### [ENTRIES SHOWN]
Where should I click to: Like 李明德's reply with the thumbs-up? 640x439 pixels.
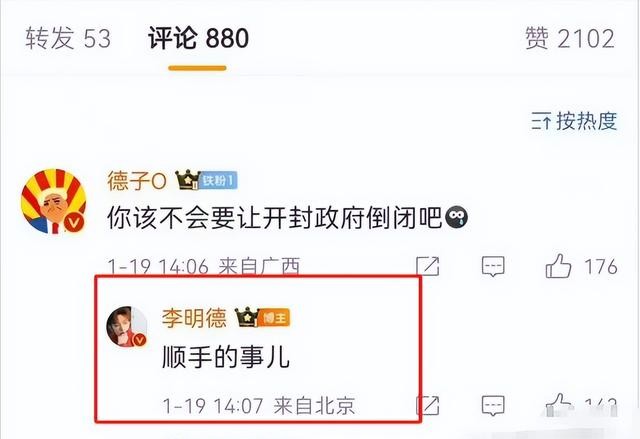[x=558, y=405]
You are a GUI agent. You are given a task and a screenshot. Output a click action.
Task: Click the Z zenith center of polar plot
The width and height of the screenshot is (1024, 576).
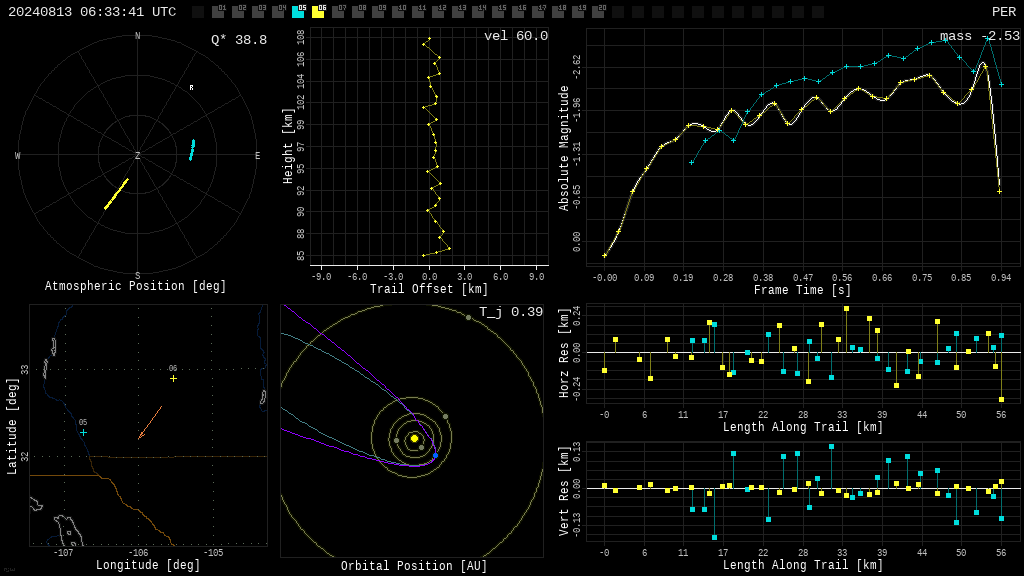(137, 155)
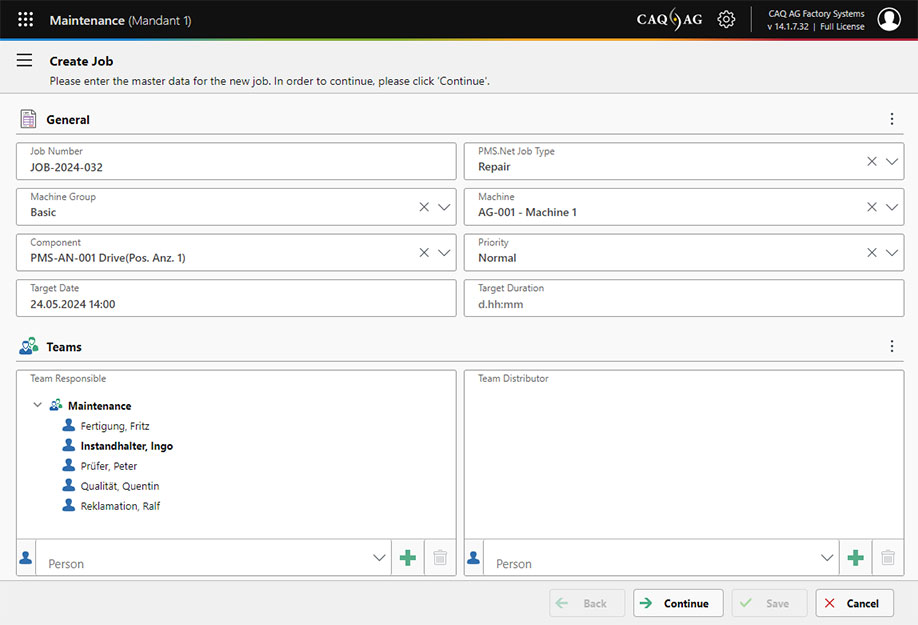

### [WHAT IS BEING ASKED]
Extract each line of the records above that contains the string "screenshot".

### [REPLY]
You are a GUI agent. You are given a task and a screenshot. Output a click action.
The width and height of the screenshot is (1024, 576).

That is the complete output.